Source records
============================================================
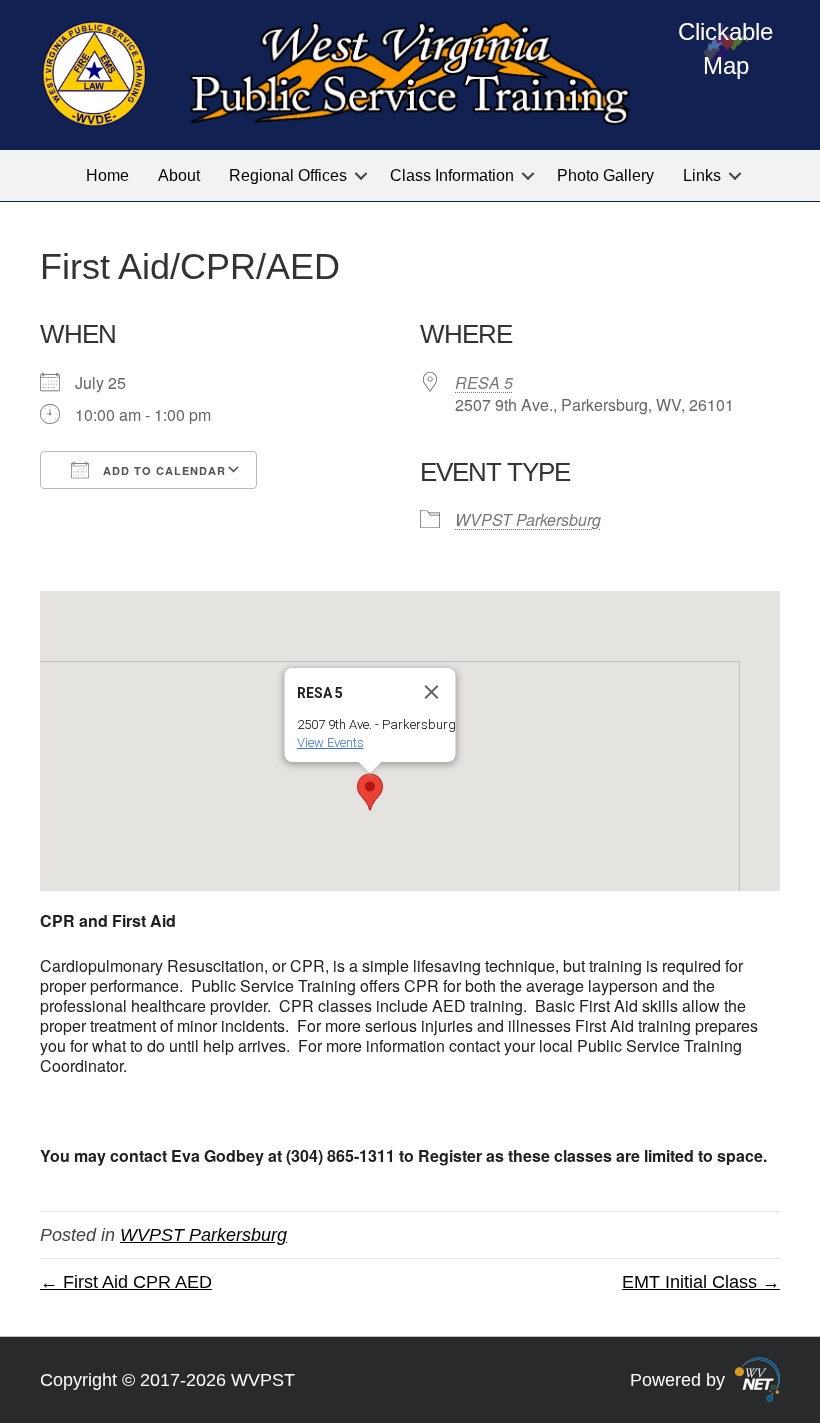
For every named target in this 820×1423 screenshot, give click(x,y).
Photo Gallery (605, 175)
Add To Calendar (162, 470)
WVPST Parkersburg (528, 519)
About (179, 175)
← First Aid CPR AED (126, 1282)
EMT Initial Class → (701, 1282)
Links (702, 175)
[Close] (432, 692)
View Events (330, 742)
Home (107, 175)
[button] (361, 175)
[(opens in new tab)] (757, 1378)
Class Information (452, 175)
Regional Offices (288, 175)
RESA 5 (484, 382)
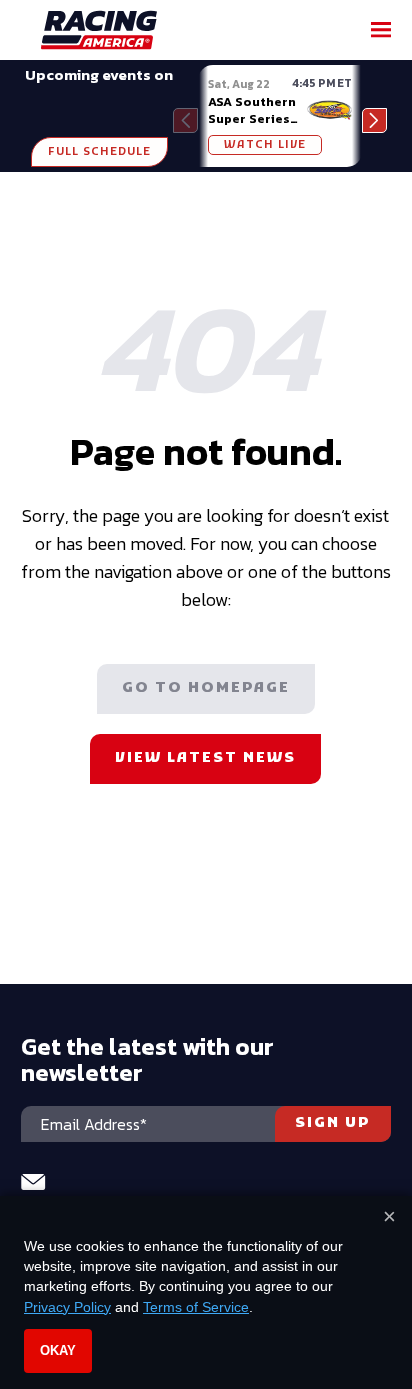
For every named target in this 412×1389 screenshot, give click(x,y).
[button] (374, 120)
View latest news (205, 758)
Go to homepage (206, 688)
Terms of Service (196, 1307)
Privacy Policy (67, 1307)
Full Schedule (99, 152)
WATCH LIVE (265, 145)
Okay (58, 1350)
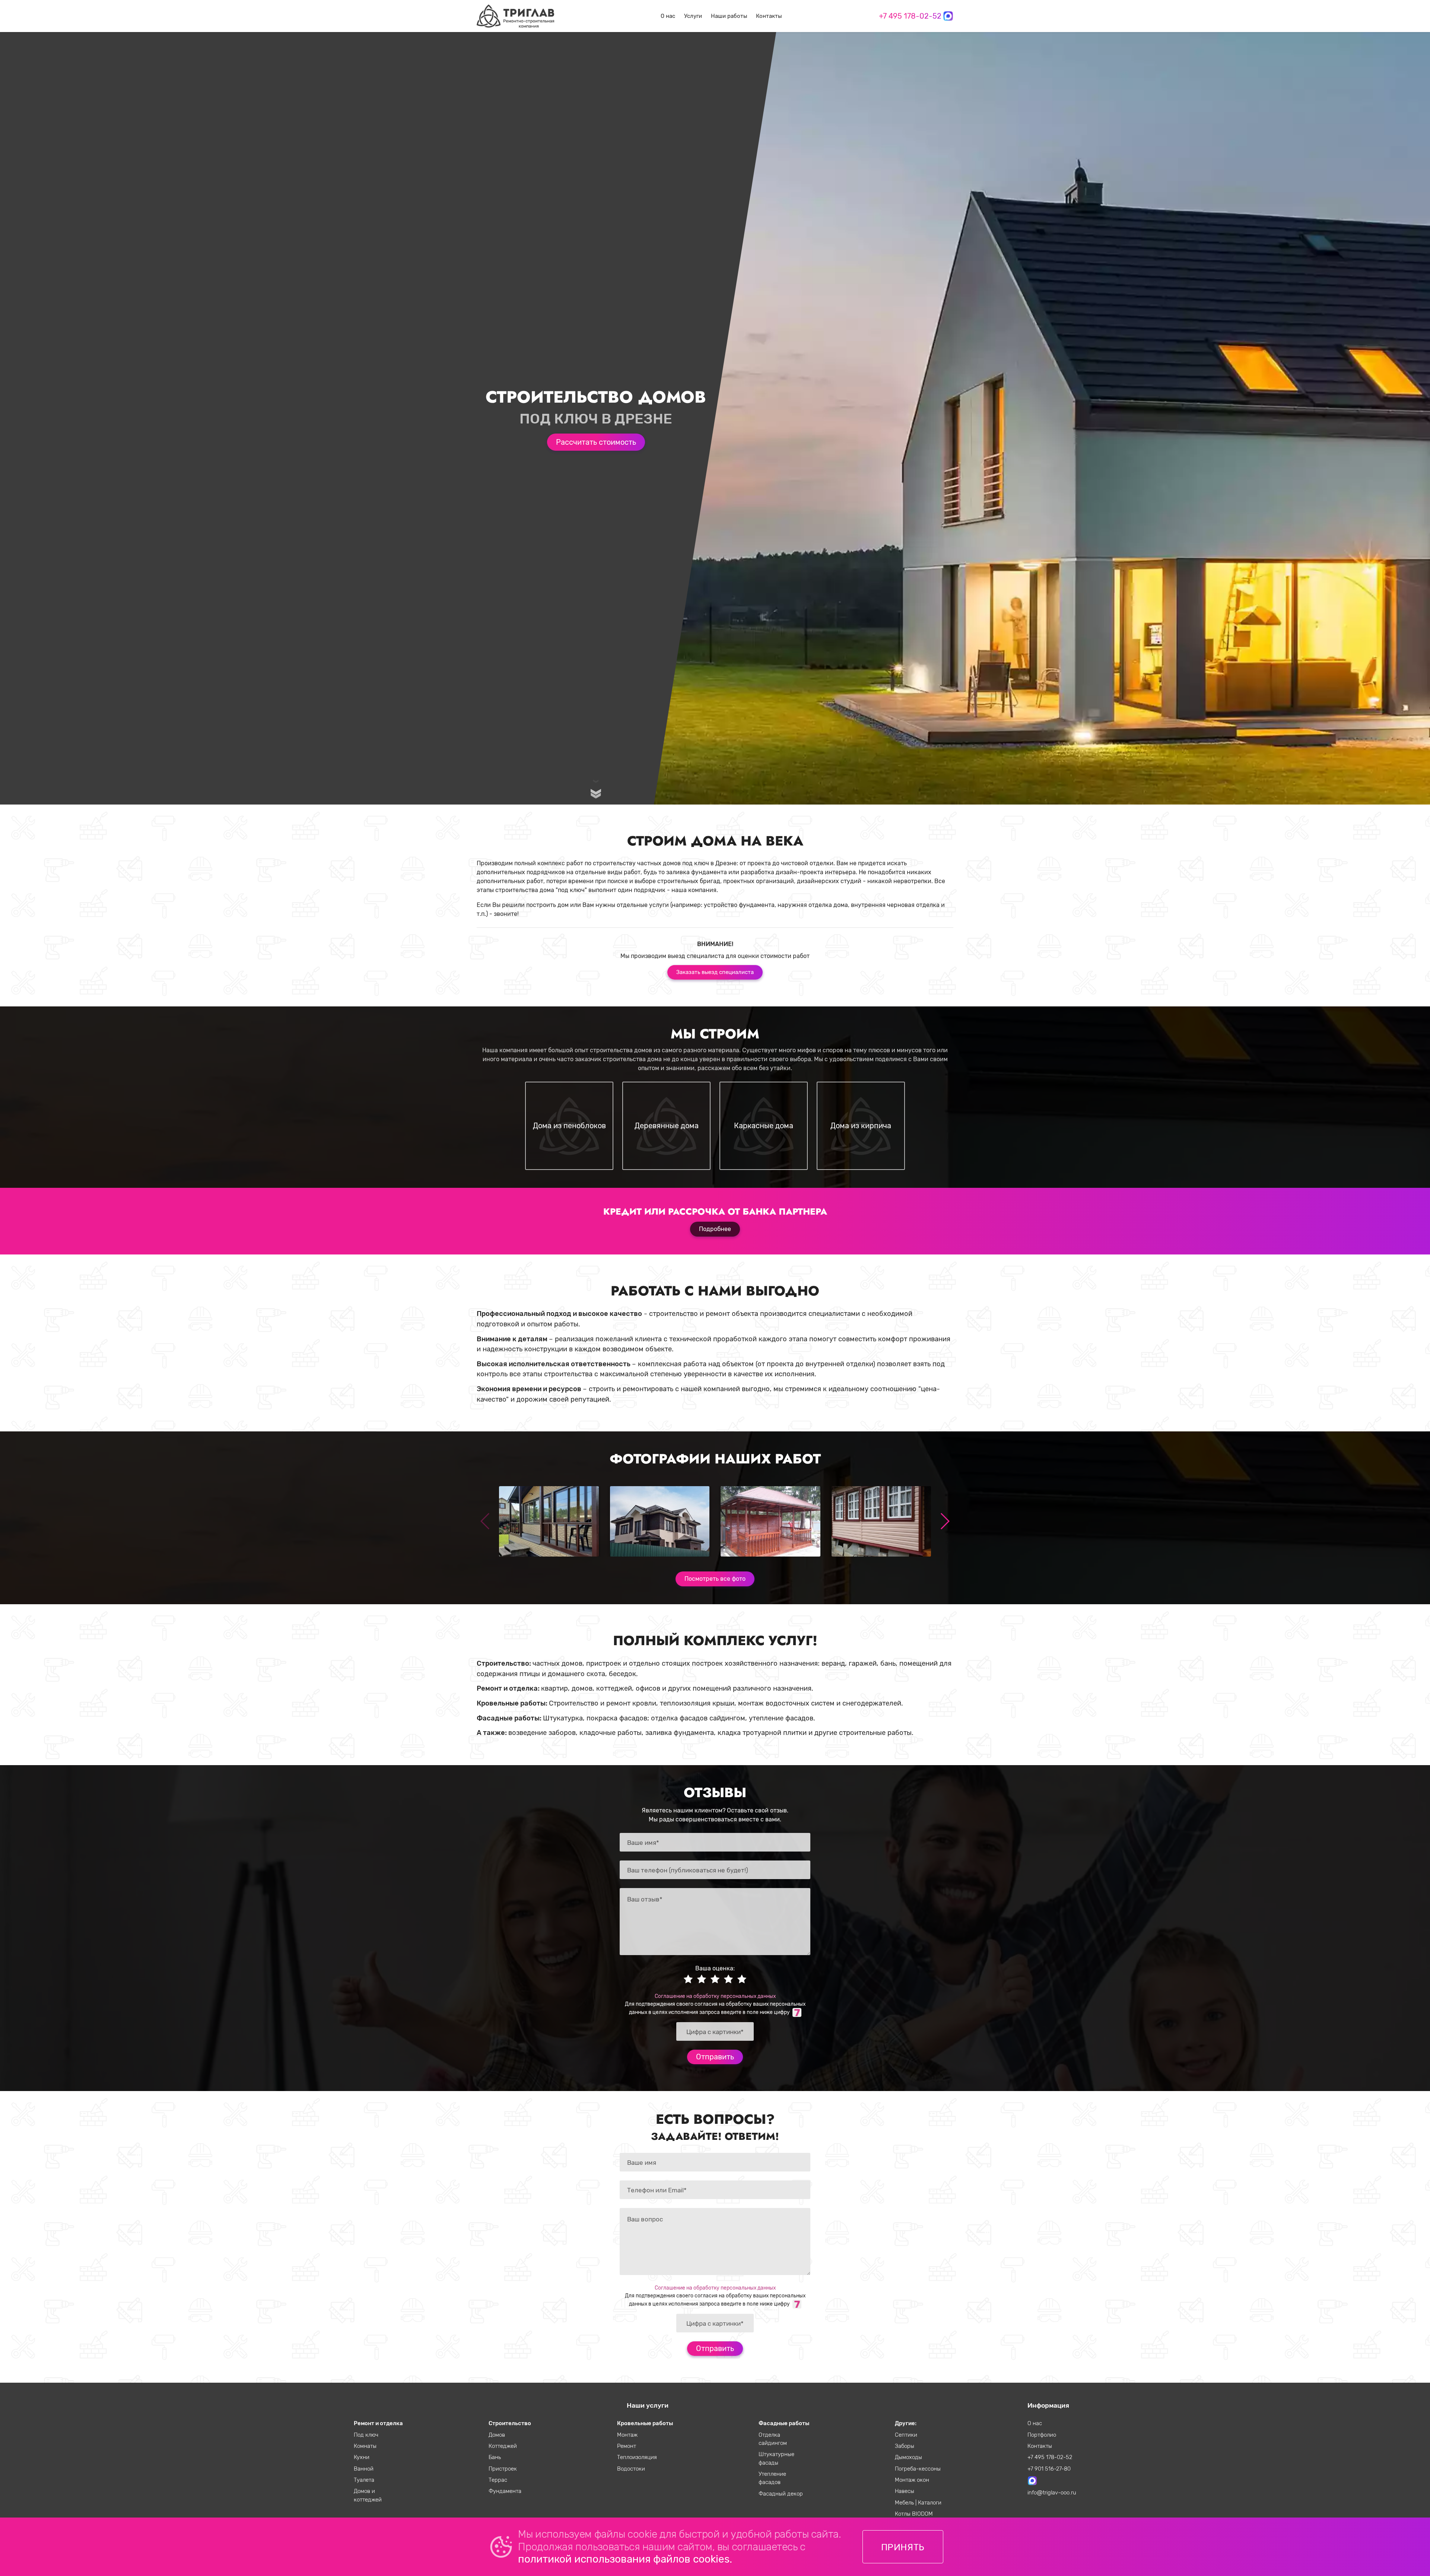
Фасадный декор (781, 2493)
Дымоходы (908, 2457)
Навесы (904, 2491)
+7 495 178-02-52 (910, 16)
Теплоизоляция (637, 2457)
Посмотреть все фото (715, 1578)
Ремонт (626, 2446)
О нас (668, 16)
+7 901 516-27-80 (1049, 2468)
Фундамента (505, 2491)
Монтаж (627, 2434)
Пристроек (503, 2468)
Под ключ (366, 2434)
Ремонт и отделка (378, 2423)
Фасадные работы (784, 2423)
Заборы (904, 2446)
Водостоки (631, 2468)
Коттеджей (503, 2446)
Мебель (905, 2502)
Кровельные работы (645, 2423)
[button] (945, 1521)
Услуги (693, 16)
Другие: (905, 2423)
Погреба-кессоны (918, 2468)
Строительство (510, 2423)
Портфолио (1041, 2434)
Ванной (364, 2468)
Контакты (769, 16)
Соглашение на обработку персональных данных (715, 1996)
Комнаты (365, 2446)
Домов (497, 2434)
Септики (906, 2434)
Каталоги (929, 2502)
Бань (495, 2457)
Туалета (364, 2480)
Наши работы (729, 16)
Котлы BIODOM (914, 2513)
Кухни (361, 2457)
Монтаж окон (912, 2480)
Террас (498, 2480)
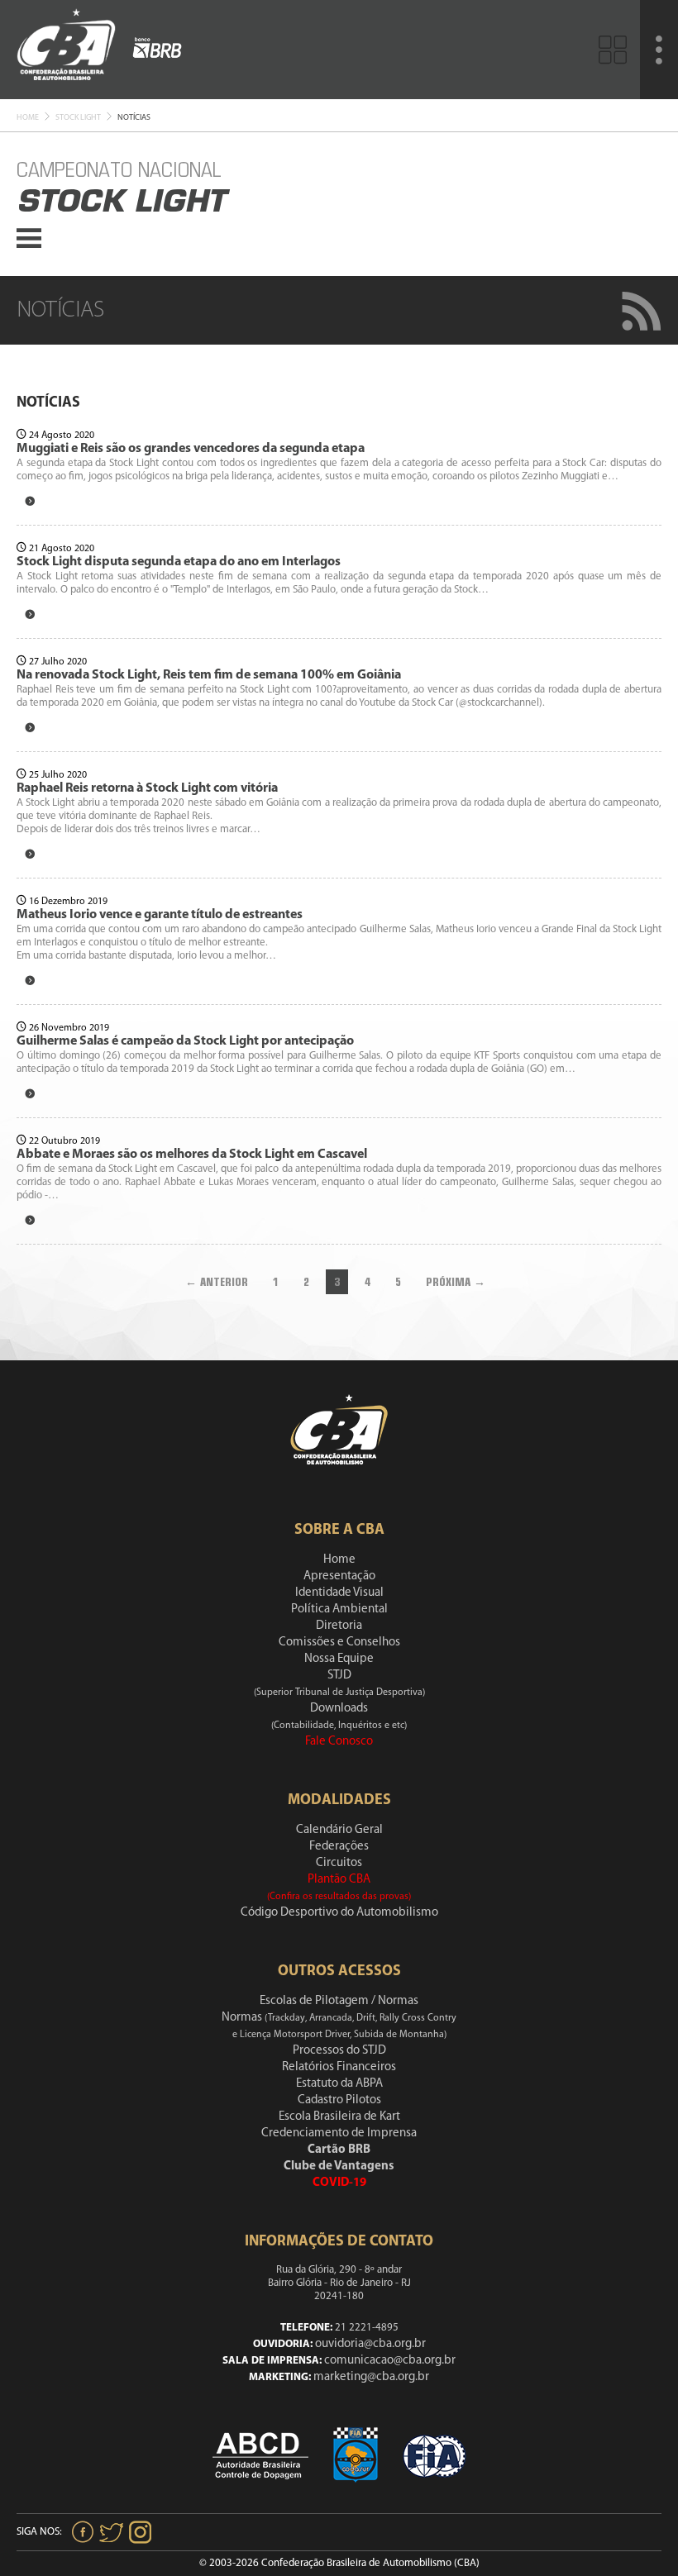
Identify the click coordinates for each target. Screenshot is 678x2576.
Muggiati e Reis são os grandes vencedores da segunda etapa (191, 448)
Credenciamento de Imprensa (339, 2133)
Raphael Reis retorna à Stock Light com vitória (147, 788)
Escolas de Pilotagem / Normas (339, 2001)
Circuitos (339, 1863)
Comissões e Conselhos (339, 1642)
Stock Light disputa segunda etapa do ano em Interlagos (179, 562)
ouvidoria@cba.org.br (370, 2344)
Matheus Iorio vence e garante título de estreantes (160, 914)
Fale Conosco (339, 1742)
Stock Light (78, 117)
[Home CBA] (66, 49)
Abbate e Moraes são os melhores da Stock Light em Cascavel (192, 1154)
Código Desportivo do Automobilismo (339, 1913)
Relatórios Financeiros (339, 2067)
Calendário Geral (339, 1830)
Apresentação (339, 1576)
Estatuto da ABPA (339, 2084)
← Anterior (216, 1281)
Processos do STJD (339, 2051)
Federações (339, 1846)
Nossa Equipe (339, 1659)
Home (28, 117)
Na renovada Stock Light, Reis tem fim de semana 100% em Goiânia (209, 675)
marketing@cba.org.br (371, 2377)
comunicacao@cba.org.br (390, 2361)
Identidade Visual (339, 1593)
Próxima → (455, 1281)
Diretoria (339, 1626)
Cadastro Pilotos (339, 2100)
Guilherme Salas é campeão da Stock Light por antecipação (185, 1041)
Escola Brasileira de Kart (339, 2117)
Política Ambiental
============================================================
Assignment
In the records above, find the line with "Монтаж (627, 2434)" and the line with "Home (28, 117)". Write out exactly those lines and every one between, with no pictures and no other lines.

Answer box
Монтаж (627, 2434)
Пристроек (503, 2468)
Под ключ (366, 2434)
Ремонт и отделка (378, 2423)
Фасадные работы (784, 2423)
Заборы (904, 2446)
Водостоки (631, 2468)
Коттеджей (503, 2446)
Мебель (905, 2502)
Кровельные работы (645, 2423)
[button] (945, 1521)
Услуги (693, 16)
Другие: (905, 2423)
Погреба-кессоны (918, 2468)
Строительство (510, 2423)
Портфолио (1041, 2434)
Ванной (364, 2468)
Контакты (769, 16)
Соглашение на обработку персональных данных (715, 1996)
Комнаты (365, 2446)
Домов (497, 2434)
Септики (906, 2434)
Каталоги (929, 2502)
Бань (495, 2457)
Туалета (364, 2480)
Наши работы (729, 16)
Котлы BIODOM (914, 2513)
Кухни (361, 2457)
Монтаж окон (912, 2480)
Террас (498, 2480)
Identify the click coordinates for each target. Screenshot is 678x2576.
Muggiati e Reis são os grandes vencedores da segunda etapa (191, 448)
Credenciamento de Imprensa (339, 2133)
Raphael Reis retorna à Stock Light com vitória (147, 788)
Escolas de Pilotagem / Normas (339, 2001)
Circuitos (339, 1863)
Comissões e Conselhos (339, 1642)
Stock Light disputa segunda etapa do ano em Interlagos (179, 562)
ouvidoria@cba.org.br (370, 2344)
Matheus Iorio vence e garante título de estreantes (160, 914)
Fale Conosco (339, 1742)
Stock Light (78, 117)
[Home CBA] (66, 49)
Abbate e Moraes são os melhores da Stock Light em Cascavel (192, 1154)
Código Desportivo do Automobilismo (339, 1913)
Relatórios Financeiros (339, 2067)
Calendário Geral (339, 1830)
Apresentação (339, 1576)
Estatuto da ABPA (339, 2084)
← Anterior (216, 1281)
Processos do STJD (339, 2051)
Federações (339, 1846)
Nossa Equipe (339, 1659)
Home (28, 117)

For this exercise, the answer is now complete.